21 Reasons Why School Wood Shops are Important in the 21st Century

Doug Stowe (Wisdom of the Hands.com), Leroy Noyes, and Jack Grube (Pinkerton Academy and Founder of NEAWT - New England Association of Woodworking Teachers) developed the following list for NEAWT teachers in 2003.  

A quality woodworking program provides experiences far more important than those
typically associated with wood shop. Courses, like woodworking, where students use their
hands build confidence, strength of character, and problem solving capabilities useful in all
careers and in every educational experience.

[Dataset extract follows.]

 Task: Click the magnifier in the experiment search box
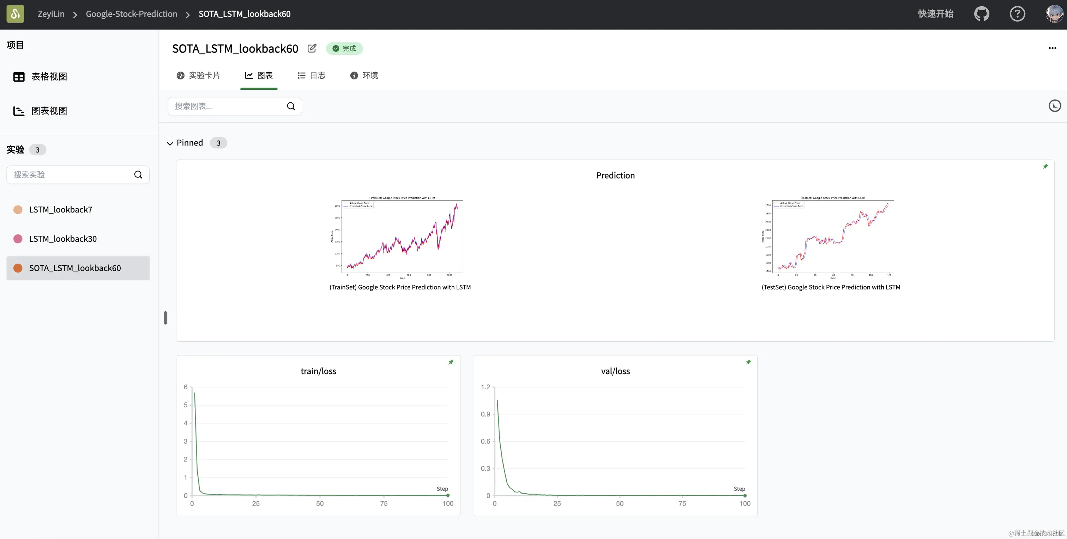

Furthermore, working with a natural material
in a creative manner assists students in connecting the relevance of other subject material
to their daily lives.

Woodworking education:

  1. Assists students in communicating and understanding ideas non-verbally, through sketches and technical drawings.
  2. Enhances the skills of spatial visualization required for geometry, trigonometry and algebra, thereby helping students to prepare for careers in engineering, architecture and science.
  3. Provides students with take-home, physical evidence of their mastery of skills.
  4. Instills a pride of accomplishment and self-esteem.
  5. Gives the student the opportunity to execute precise work and to produce useful products, and become “self-assessors” using measuring tools, squares, etc. and then the fit of things to self-assess the quality of their work.
  6. Trains the eye and hand to see accurately and to feel the sense of beauty in form.
  7. Inculcates the habits of attention, perseverance and patience.
  8. Offers opportunities for students to go where their hearts demand by selecting designs and projects that motivate them not only as a woodworker but also as a student.
  9. Provides opportunities for students to overcome setbacks that occur when working on real objects.
  10. Provides relevancy of other subject matter to their lives, thereby preparing them for a  lifetime of learning.
  11. Provides non-academic areas for demonstration of skills and pursuit of excellence.
  12. Provides a non-contrived opportunity for engagement of multiple intelligences.
  13. Provides an opportunity to engage physically and actively in learning exercises.
  14. Provides an opportunity for engagement and success even for those disinclined for academic involvement.
  15. Helps students gain confidence as real world problem solvers.
  16. Helps students gain confidence in tools use and learn safety considerations required for a career, lifetime of general home maintenance or a life-long hobby.
  17. Offers an appreciation for the values inherent in physical labor and the work contributions of others.
  18. Connects students to thousands of years of human creative endeavor.
  19. Provides a much-needed break from oppressive classroom routine.
  20. Helps students to better understand the sources and process of technological change, placing human development in historical context.
  21. Is a class that students enjoy!